WHAT YOU WILL DO ▸ Write only the number of lines below in which "section" occurs.

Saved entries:
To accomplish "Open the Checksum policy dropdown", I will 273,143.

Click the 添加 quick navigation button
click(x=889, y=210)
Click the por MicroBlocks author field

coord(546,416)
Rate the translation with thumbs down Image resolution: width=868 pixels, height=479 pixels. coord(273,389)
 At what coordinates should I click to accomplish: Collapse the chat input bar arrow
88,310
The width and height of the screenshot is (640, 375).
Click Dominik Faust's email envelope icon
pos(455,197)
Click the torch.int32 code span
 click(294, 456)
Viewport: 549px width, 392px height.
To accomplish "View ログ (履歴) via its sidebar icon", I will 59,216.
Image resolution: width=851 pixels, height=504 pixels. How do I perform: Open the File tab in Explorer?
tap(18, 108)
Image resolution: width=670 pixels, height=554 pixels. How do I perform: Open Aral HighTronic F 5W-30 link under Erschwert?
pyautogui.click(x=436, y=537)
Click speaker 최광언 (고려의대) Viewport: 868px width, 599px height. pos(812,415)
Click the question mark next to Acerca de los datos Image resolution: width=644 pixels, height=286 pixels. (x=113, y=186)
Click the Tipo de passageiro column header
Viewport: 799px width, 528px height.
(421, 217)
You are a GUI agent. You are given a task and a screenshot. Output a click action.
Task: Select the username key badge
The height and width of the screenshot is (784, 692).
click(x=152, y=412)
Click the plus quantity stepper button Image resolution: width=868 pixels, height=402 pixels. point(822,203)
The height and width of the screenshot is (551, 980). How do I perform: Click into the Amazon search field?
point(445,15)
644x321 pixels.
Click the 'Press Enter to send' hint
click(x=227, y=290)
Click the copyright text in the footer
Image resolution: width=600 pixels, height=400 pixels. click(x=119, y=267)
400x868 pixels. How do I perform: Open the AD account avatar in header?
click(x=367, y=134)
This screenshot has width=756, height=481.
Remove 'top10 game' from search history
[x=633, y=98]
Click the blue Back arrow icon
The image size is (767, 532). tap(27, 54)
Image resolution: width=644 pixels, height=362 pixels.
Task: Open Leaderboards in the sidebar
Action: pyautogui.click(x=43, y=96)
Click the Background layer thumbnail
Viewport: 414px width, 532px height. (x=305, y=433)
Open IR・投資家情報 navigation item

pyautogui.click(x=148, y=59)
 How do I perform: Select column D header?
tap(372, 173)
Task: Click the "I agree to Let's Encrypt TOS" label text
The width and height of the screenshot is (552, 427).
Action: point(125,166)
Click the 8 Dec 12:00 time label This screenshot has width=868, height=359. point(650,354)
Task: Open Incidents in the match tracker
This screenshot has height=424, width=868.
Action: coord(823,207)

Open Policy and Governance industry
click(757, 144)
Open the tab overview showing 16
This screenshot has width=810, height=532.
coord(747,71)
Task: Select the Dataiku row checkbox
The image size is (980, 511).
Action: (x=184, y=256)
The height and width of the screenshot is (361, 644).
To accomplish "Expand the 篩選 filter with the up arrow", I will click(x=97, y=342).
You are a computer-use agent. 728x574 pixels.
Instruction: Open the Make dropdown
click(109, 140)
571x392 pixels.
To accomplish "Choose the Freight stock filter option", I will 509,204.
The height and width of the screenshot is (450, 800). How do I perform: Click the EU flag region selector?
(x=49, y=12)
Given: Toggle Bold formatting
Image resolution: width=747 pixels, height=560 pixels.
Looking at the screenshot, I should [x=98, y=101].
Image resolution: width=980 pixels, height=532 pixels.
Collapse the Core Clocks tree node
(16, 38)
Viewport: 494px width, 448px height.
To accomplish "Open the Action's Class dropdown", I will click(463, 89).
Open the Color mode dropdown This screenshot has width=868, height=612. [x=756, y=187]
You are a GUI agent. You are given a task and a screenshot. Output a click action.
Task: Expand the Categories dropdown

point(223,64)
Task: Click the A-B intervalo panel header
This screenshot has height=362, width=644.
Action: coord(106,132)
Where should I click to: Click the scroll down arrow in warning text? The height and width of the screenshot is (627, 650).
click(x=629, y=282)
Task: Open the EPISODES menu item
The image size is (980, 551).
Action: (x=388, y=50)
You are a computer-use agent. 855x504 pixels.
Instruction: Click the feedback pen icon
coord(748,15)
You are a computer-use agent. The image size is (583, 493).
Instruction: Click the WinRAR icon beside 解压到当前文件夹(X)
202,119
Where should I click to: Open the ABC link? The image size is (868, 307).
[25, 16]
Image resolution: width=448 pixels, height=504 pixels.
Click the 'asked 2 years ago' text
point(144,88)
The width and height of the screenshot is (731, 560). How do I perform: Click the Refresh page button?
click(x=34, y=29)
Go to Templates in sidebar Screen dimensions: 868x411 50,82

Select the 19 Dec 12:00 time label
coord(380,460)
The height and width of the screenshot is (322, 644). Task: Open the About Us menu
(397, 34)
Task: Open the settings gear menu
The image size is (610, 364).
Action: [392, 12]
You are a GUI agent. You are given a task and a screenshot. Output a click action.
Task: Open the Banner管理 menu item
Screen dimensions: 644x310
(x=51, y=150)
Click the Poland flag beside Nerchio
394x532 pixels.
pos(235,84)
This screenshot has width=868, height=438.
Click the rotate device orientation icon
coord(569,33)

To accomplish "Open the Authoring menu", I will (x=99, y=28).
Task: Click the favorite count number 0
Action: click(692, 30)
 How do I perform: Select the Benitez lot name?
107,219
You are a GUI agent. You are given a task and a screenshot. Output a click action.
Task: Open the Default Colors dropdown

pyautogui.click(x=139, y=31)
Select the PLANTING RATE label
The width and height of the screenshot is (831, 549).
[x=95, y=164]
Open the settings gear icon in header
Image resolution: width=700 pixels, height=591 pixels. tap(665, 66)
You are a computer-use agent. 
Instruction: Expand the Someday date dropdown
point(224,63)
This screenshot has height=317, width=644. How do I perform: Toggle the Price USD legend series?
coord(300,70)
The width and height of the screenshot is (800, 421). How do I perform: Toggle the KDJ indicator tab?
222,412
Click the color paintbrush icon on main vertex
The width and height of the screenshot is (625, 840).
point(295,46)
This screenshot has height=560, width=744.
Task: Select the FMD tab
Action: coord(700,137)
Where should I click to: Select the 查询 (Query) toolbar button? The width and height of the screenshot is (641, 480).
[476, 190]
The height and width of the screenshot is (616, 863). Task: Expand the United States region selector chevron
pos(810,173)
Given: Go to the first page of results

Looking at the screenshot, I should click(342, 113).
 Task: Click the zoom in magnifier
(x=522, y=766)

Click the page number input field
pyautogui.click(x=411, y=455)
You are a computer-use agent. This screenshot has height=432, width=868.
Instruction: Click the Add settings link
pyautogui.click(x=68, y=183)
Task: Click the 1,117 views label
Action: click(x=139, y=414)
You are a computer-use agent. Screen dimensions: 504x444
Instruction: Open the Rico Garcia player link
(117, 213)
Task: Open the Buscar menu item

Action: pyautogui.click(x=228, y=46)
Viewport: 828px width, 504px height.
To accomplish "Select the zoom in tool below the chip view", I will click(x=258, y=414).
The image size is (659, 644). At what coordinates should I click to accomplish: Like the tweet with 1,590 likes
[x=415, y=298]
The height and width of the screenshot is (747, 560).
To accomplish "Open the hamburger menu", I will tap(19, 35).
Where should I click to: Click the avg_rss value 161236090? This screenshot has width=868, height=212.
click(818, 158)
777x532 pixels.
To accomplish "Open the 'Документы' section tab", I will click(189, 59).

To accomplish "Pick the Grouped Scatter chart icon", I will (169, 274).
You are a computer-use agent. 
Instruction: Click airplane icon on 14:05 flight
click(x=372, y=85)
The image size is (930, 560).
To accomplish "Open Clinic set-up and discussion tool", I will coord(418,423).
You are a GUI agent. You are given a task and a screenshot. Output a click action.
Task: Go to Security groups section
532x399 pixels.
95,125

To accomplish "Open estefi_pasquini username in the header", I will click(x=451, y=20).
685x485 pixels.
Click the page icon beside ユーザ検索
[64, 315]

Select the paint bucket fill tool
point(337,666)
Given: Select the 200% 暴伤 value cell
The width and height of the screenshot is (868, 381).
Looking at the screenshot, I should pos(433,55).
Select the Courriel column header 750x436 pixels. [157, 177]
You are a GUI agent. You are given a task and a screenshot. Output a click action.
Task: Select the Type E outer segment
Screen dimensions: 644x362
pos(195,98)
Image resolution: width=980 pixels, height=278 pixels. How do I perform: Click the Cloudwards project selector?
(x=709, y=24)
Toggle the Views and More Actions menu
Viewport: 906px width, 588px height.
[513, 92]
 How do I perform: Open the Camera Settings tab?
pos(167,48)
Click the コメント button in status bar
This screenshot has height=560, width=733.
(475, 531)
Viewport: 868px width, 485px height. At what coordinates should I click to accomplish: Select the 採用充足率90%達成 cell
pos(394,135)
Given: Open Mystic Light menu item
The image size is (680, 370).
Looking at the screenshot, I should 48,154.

RESPONSE AREA ▸ 2